New research reveals a counterintuitive pattern in how Americans experience financial anxiety
We've all heard the saying "more money, more problems"—but what about more debt? A fascinating new study has turned conventional wisdom on its head, revealing that when it comes to debt stress, bigger numbers don't always mean bigger worries.
The Debt Stress Paradox
Here's something that might surprise you: people with over $500,000 in debt reported lower stress levels than those owing just $3,000-$5,000.
A recent survey of 1,186 Americans conducted for JG Wentworth found that debt stress follows a peculiar pattern. It starts low for small amounts (averaging 1.5 out of 5 for debts under $500), climbs to a peak of 4.2 for those owing $75,000-$99,999, then actually declines as debt amounts soar higher.
Those with the highest debt loads—over half a million dollars—reported stress levels of just 2.5 out of 5. That's lower than people with relatively modest debts of $2,500-$4,999, who averaged 3.3.
What's Behind "Debt Numbness"?
Researchers call this phenomenon "debt numbness"—the idea that when numbers become so large they feel abstract, our brains simply disengage. It's like the difference between losing a $20 bill (ouch!) versus hearing about a trillion-dollar national debt (shrug). The human mind struggles to process truly massive numbers in an emotionally meaningful way.
The Daily Reality of Debt Worry
Despite this numbness effect at extreme levels, debt remains a major source of daily stress for most Americans:
- 46.5% worry about debt every single day
- 50% avoid looking at their bank statements
- 54.6% feel embarrassed about their debt (even though 98% of respondents had some debt)
The top concerns keeping people up at night include:
- Falling behind on payments (53.7%)
- Not having enough for retirement (53.7%)
- Discovering balances higher than expected (53.5%)
- Risk of losing homes or belongings (53.3%)

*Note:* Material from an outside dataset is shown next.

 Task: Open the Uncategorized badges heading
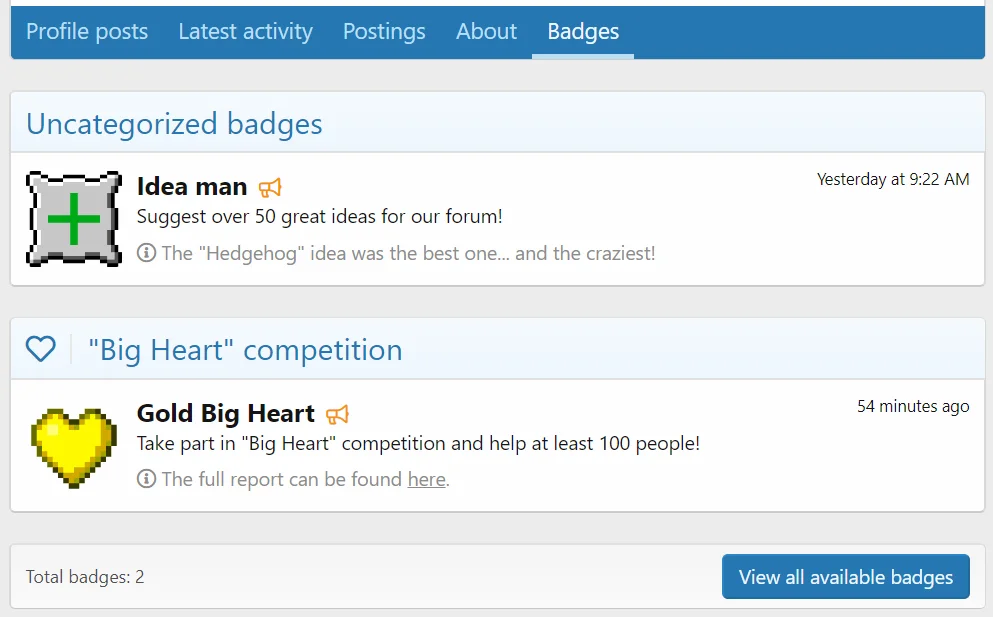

- Leaving little inheritance for children (51.8%)
Age Makes All the Difference
One of the most striking findings was how dramatically stress levels varied by age:
Young Adults (18-26): Nearly half (47.9%) rated their debt stress at just 1 out of 5, with another 48.1% rating it at 2. They're remarkably chill about owing money.
Middle-Aged Adults (27-42): Similar to younger adults, with 84.1% keeping stress levels in the 1-2 range.
Older Adults (43+): This is where things get serious. These respondents were most likely to report mid-level stress (32.5% chose a 3), and among those aged 43-59, nearly a quarter (23.2%) maxed out the stress scale at 5.
Why the age gap? Younger people likely feel they have decades to earn their way out of debt, while older adults face the approaching reality of retirement with limited time to recover financially.
Not All Debt Is Created Equal
The type of debt matters enormously for stress levels:
Credit Cards: The stress champion, peaking at 4 out of 5 when additional balances hit $30,000, then declining due to the numbness effect.
Auto Loans: The only debt type that didn't follow the numbness pattern. Stress climbed steadily from 2.3 to 4.0 as amounts increased, likely because cars depreciate while you're still paying for them.
Student Loans: Rose steadily from 2.4 to about 3.5 as balances grew to $40,000.
Mortgages: Generated surprisingly controlled responses, probably because homes typically appreciate in value.
Buy Now, Pay Later (BNPL): Rose to 3.8 with just $10,000 in additional debt—suggesting these newer payment methods pack a psychological punch.
The Silver Lining
Despite all this worry, Americans remain surprisingly optimistic about their financial futures:
- 53.4% feel reassured knowing debt is common
- 50.5% consider their debt manageable
- 50.2% believe they'll earn enough to pay it off eventually
What This Means for You
If you're struggling with debt stress, this research offers several insights:
If you're feeling overwhelmed by large amounts: You might be experiencing debt numbness. While this can provide emotional relief, don't let it prevent you from taking action. Try breaking your debt into smaller, more concrete goals.
If moderate debts are causing major stress: You're not alone—this is actually when stress peaks. Consider debt consolidation, payment plans, or speaking with a financial counselor.
If you're avoiding your bank statements: Half of Americans do this, but it only makes problems worse. Set a regular "money date" with yourself to face the numbers head-on.
This research reveals that our relationship with debt is far more psychological than mathematical. Whether you owe $5,000 or $500,000, understanding how your mind processes financial stress is the first step toward managing it effectively.
Remember, if debt stress is significantly impacting your daily life, don't hesitate to reach out to a financial counselor or advisor. Sometimes an outside perspective can help make those overwhelming numbers feel manageable again.
Study methodology: Survey conducted in July 2025 of 1,186 U.S. adults, with participants rating stress on a five-point scale across seven debt categories. The majority of respondents (93%) were under 43 years old, with nearly all earning under $50,000 annually.